Mother Eleanor O'Byrne R.S.C.J. (September 12, 1896 – October 4, 1987) was a civil rights activist and the fifth president of Manhattanville College. She was best known for her efforts to reform the American educational system in order to provide equity for women and African Americans, as well as facilitating the transfer of the Manhattanville College campus from New York City to Purchase, New York. She later was president of Universidad del Sagrado Corazón.

== Early life ==
O’Byrne was born on September 12, 1896, to Marie A. O’Byrne (née McDonough) and Michael Alphonsus O’Byrne. She grew up in Savannah, Georgia, and had four siblings, all of whom died young.

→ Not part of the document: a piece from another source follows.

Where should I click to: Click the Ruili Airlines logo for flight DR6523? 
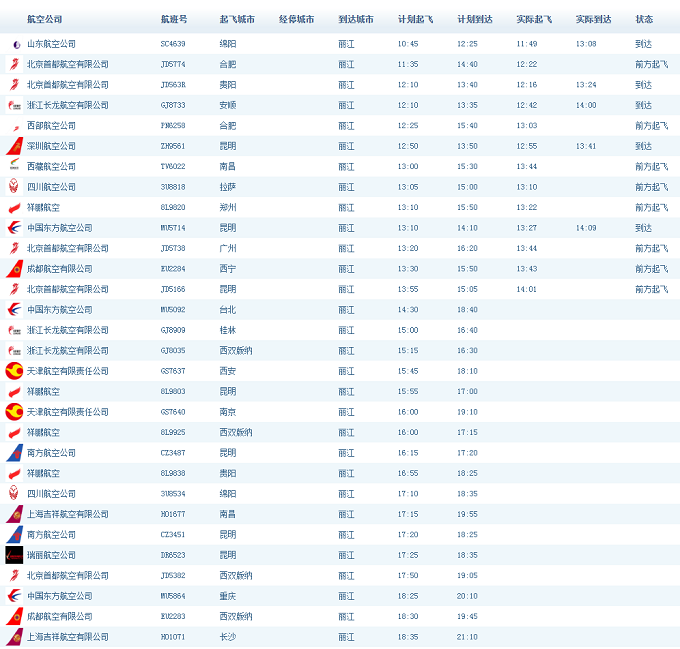[15, 555]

The values of religion and civic engagement were instilled in her from a young age, as her father, a prominent Savannah lawyer, was a member of such organizations as the American Irish Historical Society and the Knights of Columbus, as well as vice president of the St. Vincent de Paul Society, and president of the Female Orphans Benevolent Society. The family attended services at Cathedral parish, and carried those religious beliefs into their home. Her mother was also very religious, and donated money to the Cathedral of St. John the Baptist restoration effort.

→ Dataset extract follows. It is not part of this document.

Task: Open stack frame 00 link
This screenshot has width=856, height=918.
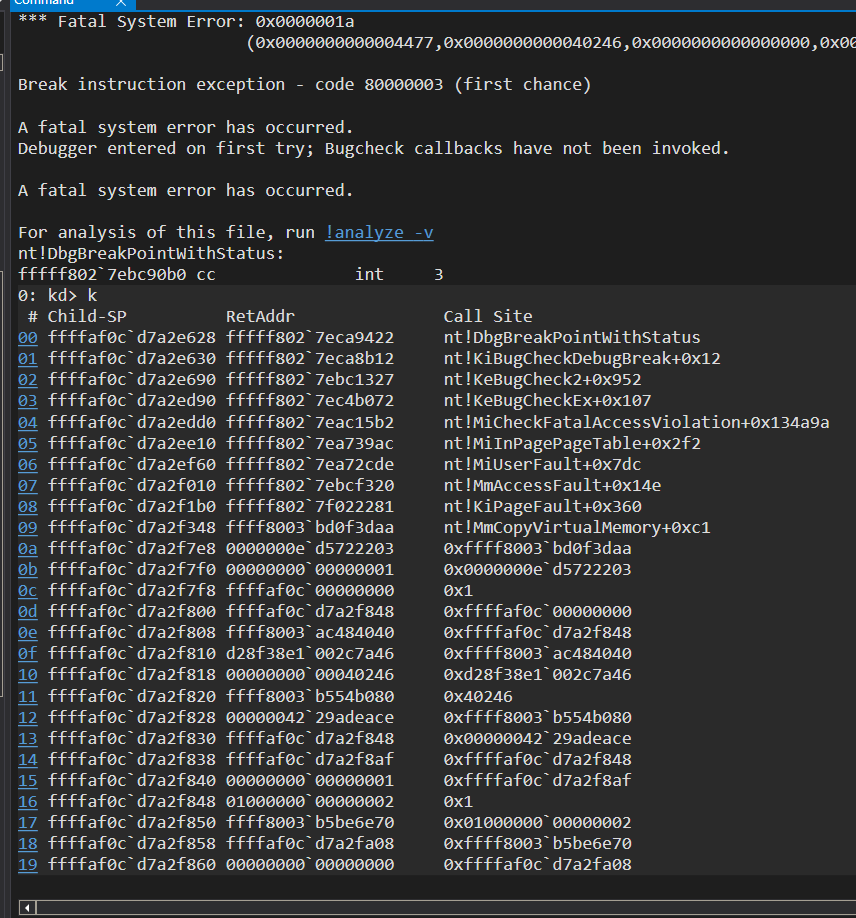Action: point(27,338)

Her mother died in 1903, and her father eventually remarried to Sara Lorene Wren, who happened to be a Manhattanville alumna from the class of 1900.

== Education and early career ==
O’Byrne was first educated at the Pape School in Savannah, Georgia, and then furthered her studies at Manhattanville College. She won the ”Prize of Excellence” award at her graduation in 1915. The following year, she became a member of the Society of the Sacred Heart, and after doing her noviceship at Kenwood Convent, she took her vows on December 8, 1918. She then went on to get her master's degree from Fordham University.

She got her first job out of college as the Directress of Studies at Convent of the Sacred Heart, Overbrook, which is now known as Sacred Heart Academy Bryn Mawr, from 1924 to 1928. She was relocated to a Washington, D.C., area school within the Sacred Heart network for the 1928–1929 school year. She then got another bachelor's degree from Oxford in 1933, and was subsequently employed at Manhattanville College as a history professor for the 1933–1934 school year. She was given the post of dean of students the following school year, and remained as such until 1945. She got her second Master's degree from Oxford in 1936.

== Academia ==
O’Byrne was Manhattanville College's president from 1945 to 1966, appointed as such after the unexpected death of her predecessor, Mother Grace Damman. O'Byrne was beloved by the students, and on a first-name basis with almost all of them.

During her tenure as president, she tripled the worth of the school to $19.1 million, and increased alumni contributions from $65,000 in 1945 to $169,050 in 1965. Additionally, she doubled the amount of faculty and increased the school's enrollment from 399 students in her first year to 935 in her final.

She is most remembered for transferring the school to a new location. City College was struggling to keep up with a boom of new students in the wake of World War II, and requested permission to take over Manhattanville's campus on September 15, 1949. Manhattanville got a new piece of land, the estate of Whitelaw Reid, a diplomat, that was located in Purchase, New York. They planned and constructed the new campus in one and a half years. The old Manhattanville campus was officially absorbed by City College on October 27, 1951, by the City of New York's right of eminent domain. $8,808,620 was awarded to Manhattanville for their campus and buildings.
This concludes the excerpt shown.